- **Excerpt provided**

<<<<

Next, you definitely want to sign up for everyone’s emails. If they’re doing email marketing, sign up for it. Get all of it. Get a sense of frequency, what they’re offering, how much they spend, how good they are, or how bad they are. It also reveals what they’re doing on social media and what they’re doing on content marketing. Sign up for their email. Here’s a bonus tip: In their emails, they send you coupons. Do some secret shopping. Buy some stuff. See how it shifts. See the time, get it, open it up, and try returning it. Get a sense of their customer services. If you can do all this stuff, it’ll tell you so much about how others run their company.

Here’s one more little tip: Thanks to the whole Facebook Russia scandal and transparency, you can now see what people are doing to advertise on Facebook.


So what you want to do is log in to Facebook, go to your competitor’s page, and then down on the bottom right, click on “See more” in the “Page Transparency” section. It is going to open up a new page that’ll show you whether they’re advertising or not based on the country. Then you can click “Go to ad library.” You can now see all the ads that they are running on the Facebook platform and what they’re saying. You can see their calls to action. You can see what their creativity is like. You can see everything they’re doing based on the country and their advertising. This is huge.


Here’s the last little bonus tip in this section: Go to each of their websites, and then over the next week or two, see if they’re remarketing to you. See if you’re seeing display ads or banner ads from being on that site. If you take screen captures of it, it’ll show you what they’re doing to advertise to you off of the Google Display Network or off of other platforms.

>>>>

- **Short problem A**
In the excerpt on competitor research, which section of a competitor's Facebook page contains the "See more" link?
- **Short problem B**
From the competitor research excerpt, reproduce the passage starting with "Here’s one more" and going on through "This is huge.".

- **Provided data**

<<<<

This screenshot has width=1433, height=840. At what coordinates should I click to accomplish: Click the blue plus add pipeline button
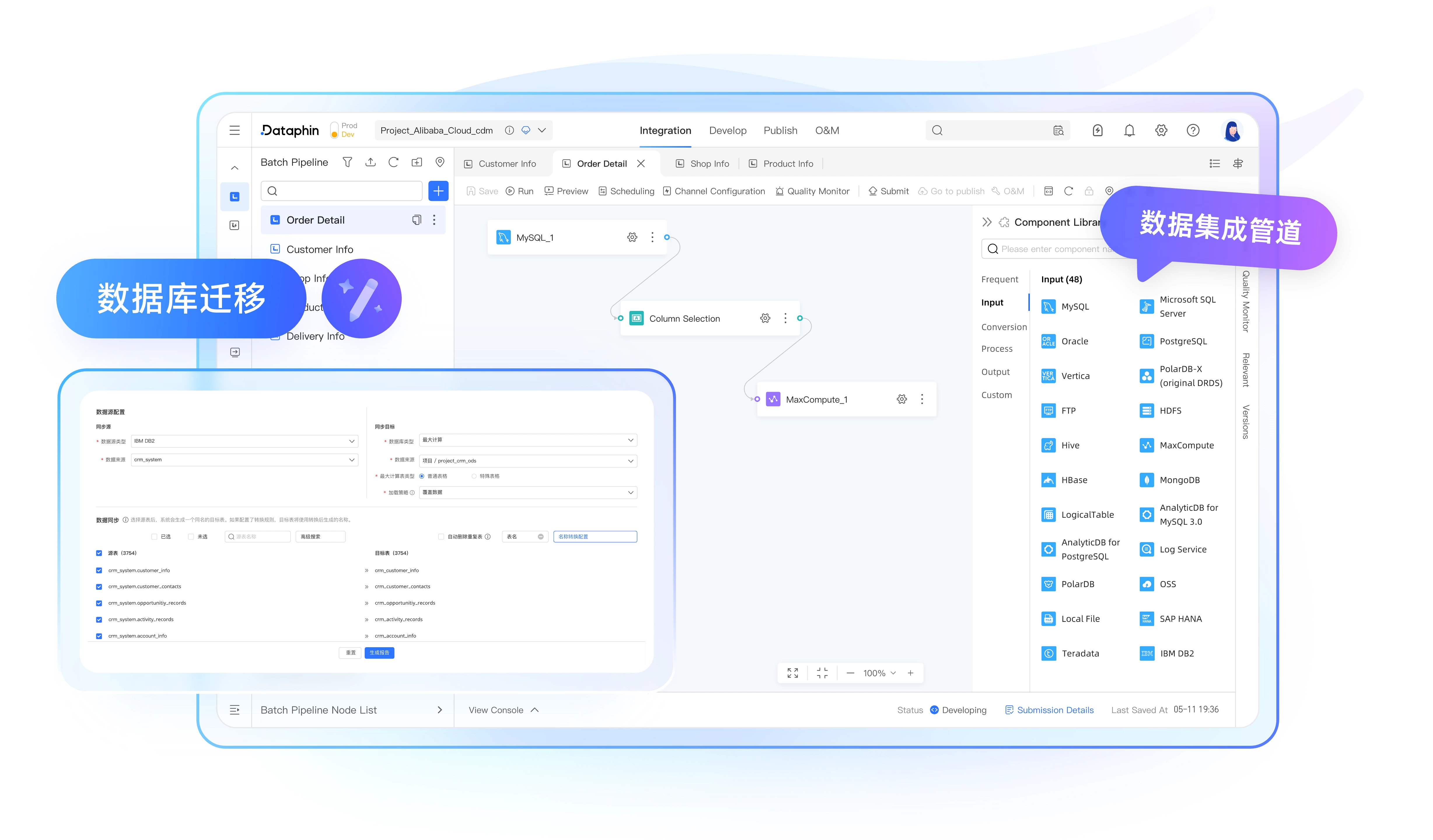tap(438, 192)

>>>>

- **Expected output A**
The "Page Transparency" section, at the bottom right of the page.

- **Expected output B**
Here’s one more little tip: Thanks to the whole Facebook Russia scandal and transparency, you can now see what people are doing to advertise on Facebook.


So what you want to do is log in to Facebook, go to your competitor’s page, and then down on the bottom right, click on “See more” in the “Page Transparency” section. It is going to open up a new page that’ll show you whether they’re advertising or not based on the country. Then you can click “Go to ad library.” You can now see all the ads that they are running on the Facebook platform and what they’re saying. You can see their calls to action. You can see what their creativity is like. You can see everything they’re doing based on the country and their advertising. This is huge.